TASK BRIEF> Exact copies of the lines from the line containing "The height and width of the screenshot is (508, 821)." through the last line of the entries below are the whole answer.

==== MATERIAL FOR THIS TASK ====

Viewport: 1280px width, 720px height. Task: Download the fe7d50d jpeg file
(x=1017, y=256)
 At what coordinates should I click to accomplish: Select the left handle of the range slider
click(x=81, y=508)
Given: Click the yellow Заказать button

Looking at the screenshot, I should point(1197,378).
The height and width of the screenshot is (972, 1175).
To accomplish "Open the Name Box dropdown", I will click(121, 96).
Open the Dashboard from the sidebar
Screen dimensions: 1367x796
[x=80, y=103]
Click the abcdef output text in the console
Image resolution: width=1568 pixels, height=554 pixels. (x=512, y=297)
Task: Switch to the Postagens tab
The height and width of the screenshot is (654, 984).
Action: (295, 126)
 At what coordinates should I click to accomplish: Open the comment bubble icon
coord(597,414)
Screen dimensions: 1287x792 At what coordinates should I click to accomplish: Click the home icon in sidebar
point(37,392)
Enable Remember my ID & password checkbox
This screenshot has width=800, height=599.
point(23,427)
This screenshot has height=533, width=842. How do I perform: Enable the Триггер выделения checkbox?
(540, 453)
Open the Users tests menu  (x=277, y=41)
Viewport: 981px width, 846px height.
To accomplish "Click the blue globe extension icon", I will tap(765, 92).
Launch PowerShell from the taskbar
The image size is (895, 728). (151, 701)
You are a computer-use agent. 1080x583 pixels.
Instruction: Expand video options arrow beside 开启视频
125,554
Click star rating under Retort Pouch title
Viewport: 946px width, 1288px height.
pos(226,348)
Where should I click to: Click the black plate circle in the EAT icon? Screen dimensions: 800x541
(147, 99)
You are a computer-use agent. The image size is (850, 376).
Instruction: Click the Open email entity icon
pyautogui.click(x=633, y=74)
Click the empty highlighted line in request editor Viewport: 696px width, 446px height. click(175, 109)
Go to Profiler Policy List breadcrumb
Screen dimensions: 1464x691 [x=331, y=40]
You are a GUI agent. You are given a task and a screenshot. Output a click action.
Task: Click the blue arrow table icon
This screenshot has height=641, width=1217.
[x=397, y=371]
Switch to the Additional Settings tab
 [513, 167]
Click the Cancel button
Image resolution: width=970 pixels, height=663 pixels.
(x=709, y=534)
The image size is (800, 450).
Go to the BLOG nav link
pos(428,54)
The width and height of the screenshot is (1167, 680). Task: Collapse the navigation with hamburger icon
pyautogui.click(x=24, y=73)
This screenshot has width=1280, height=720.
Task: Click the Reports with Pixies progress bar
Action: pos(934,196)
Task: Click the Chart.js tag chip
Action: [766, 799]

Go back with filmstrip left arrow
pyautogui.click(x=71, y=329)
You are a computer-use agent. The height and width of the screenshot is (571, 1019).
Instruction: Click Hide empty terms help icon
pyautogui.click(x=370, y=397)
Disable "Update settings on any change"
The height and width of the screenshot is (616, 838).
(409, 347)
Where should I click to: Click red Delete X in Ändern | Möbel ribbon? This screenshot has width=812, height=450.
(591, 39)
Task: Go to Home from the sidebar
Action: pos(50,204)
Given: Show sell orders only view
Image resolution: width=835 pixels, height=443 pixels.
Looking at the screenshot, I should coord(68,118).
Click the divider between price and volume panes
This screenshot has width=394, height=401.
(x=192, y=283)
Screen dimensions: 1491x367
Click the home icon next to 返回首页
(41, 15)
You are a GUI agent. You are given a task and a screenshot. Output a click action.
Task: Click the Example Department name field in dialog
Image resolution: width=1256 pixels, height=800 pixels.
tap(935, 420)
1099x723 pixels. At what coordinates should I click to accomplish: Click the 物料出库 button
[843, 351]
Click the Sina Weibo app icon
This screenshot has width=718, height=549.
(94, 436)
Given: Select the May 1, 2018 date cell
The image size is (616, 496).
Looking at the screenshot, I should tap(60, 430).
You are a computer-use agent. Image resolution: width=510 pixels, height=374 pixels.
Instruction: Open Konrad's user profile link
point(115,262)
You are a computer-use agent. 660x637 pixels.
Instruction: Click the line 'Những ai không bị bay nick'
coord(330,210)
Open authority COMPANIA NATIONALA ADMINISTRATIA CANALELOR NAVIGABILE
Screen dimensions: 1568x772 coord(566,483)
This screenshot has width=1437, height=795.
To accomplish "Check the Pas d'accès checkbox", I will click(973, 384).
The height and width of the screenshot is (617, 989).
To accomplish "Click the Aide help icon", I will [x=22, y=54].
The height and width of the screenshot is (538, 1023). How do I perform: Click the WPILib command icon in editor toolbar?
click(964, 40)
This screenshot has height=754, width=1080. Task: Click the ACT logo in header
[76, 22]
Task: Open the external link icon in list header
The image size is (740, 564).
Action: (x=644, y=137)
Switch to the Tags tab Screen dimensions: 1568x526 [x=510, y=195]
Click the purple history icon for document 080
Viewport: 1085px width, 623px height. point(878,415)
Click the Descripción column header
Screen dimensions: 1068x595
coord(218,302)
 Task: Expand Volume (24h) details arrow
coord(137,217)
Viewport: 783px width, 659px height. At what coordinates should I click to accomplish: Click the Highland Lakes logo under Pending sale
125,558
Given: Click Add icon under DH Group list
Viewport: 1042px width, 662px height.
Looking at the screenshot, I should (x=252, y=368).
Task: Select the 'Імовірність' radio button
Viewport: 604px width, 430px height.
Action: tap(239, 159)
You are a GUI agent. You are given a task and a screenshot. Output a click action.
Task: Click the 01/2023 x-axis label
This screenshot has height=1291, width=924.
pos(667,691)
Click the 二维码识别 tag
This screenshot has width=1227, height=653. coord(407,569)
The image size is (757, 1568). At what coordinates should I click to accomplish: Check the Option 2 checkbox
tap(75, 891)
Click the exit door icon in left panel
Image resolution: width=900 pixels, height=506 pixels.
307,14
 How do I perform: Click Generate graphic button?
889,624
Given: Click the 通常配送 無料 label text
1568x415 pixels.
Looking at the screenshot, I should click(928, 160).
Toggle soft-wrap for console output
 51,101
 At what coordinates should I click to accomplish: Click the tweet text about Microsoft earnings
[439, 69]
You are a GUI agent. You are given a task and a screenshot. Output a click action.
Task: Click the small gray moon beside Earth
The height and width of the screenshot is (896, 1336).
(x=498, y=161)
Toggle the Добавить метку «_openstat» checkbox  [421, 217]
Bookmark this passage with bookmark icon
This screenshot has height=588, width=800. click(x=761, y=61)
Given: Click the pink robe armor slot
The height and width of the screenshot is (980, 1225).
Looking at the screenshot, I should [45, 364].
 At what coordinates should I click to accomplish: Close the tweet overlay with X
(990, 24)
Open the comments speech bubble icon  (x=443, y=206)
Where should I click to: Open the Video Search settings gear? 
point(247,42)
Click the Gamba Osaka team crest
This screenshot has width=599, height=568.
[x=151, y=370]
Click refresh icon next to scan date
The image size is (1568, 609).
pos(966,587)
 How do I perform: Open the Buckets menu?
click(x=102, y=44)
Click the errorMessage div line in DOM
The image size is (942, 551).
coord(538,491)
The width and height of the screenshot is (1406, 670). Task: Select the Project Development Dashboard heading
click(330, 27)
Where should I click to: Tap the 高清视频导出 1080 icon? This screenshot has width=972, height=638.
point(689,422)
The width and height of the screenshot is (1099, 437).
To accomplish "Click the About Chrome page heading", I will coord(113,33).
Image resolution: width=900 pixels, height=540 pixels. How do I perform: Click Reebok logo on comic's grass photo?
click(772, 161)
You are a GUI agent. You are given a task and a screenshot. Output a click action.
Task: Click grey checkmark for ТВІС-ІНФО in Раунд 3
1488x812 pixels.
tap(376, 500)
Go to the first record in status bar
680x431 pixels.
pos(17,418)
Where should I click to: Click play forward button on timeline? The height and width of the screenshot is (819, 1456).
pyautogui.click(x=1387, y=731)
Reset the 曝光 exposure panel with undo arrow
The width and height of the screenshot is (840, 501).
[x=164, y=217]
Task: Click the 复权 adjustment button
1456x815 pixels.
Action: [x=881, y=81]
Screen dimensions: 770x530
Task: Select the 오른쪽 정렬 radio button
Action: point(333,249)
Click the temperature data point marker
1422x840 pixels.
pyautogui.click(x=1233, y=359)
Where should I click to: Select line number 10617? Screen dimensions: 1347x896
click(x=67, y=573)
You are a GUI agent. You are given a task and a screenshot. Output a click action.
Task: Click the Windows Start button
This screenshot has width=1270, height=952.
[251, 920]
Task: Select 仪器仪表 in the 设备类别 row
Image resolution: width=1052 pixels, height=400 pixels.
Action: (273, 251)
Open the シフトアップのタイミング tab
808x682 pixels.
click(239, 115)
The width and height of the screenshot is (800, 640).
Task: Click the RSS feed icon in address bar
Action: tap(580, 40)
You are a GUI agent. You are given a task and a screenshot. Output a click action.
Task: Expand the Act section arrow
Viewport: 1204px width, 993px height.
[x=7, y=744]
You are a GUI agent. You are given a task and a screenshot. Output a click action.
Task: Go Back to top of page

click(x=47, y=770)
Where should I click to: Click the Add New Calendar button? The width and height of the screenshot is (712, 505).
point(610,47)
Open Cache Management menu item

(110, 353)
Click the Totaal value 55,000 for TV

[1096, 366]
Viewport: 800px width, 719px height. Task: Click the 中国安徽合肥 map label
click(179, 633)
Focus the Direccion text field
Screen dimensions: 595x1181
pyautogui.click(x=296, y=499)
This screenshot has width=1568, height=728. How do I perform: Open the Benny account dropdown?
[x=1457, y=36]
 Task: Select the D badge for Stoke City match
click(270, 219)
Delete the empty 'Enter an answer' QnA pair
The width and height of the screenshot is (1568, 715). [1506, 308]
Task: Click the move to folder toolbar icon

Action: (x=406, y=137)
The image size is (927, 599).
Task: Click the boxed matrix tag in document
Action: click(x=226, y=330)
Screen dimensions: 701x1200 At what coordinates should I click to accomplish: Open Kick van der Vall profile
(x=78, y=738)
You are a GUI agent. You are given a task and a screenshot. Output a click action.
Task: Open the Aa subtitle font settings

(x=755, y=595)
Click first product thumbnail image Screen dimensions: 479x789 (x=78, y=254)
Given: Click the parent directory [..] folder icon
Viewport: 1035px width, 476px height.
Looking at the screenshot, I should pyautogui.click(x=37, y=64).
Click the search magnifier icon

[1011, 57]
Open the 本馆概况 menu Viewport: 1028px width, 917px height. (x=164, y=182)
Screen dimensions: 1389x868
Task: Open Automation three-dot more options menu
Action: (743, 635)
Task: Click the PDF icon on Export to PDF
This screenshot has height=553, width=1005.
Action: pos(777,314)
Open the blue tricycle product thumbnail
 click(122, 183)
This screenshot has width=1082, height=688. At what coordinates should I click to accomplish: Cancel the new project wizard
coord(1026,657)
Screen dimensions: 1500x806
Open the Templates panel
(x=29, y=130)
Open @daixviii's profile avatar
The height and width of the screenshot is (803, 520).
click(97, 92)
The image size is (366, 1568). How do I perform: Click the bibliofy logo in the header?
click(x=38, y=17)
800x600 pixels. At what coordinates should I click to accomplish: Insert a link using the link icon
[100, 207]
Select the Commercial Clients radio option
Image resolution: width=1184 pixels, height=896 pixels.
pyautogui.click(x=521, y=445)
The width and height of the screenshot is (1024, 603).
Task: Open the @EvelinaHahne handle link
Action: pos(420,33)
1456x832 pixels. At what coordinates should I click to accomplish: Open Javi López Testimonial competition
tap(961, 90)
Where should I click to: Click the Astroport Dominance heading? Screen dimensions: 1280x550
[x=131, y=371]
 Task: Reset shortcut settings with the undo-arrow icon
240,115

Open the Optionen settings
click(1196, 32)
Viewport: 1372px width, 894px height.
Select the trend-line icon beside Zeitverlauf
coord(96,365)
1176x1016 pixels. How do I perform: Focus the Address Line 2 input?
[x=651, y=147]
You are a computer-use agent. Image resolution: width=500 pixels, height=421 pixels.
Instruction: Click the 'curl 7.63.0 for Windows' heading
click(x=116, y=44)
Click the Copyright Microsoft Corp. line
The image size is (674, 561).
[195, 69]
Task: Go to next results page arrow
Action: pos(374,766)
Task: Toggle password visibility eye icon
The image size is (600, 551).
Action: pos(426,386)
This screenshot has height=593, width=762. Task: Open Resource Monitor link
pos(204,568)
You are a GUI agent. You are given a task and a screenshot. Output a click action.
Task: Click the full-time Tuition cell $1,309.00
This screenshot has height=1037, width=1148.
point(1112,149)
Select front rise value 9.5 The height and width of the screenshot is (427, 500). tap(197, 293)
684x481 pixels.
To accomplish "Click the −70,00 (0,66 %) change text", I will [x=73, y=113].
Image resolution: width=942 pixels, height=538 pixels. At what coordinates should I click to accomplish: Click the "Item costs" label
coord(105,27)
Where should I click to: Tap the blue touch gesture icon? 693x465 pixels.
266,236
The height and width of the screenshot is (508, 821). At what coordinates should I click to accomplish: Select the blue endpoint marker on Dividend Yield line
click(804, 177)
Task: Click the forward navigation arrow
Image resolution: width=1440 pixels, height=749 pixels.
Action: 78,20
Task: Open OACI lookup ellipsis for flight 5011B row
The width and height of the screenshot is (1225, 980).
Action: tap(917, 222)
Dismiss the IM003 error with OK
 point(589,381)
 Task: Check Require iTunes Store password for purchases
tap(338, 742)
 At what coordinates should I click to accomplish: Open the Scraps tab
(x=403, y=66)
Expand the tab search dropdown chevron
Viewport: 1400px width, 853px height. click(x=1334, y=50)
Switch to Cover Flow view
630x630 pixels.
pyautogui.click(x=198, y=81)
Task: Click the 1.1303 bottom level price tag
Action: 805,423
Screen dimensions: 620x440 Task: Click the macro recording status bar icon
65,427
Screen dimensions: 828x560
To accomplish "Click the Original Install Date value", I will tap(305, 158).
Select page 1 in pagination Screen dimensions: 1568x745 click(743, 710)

====

TASK ANSWER>
The height and width of the screenshot is (508, 821). At what coordinates should I click to accomplish: Select the blue endpoint marker on Dividend Yield line
click(804, 177)
Task: Click the forward navigation arrow
Image resolution: width=1440 pixels, height=749 pixels.
Action: 78,20
Task: Open OACI lookup ellipsis for flight 5011B row
The width and height of the screenshot is (1225, 980).
Action: tap(917, 222)
Dismiss the IM003 error with OK
 point(589,381)
 Task: Check Require iTunes Store password for purchases
tap(338, 742)
 At what coordinates should I click to accomplish: Open the Scraps tab
(x=403, y=66)
Expand the tab search dropdown chevron
Viewport: 1400px width, 853px height. click(x=1334, y=50)
Switch to Cover Flow view
630x630 pixels.
pyautogui.click(x=198, y=81)
Task: Click the 1.1303 bottom level price tag
Action: 805,423
Screen dimensions: 620x440 Task: Click the macro recording status bar icon
65,427
Screen dimensions: 828x560
To accomplish "Click the Original Install Date value", I will tap(305, 158).
Select page 1 in pagination Screen dimensions: 1568x745 click(743, 710)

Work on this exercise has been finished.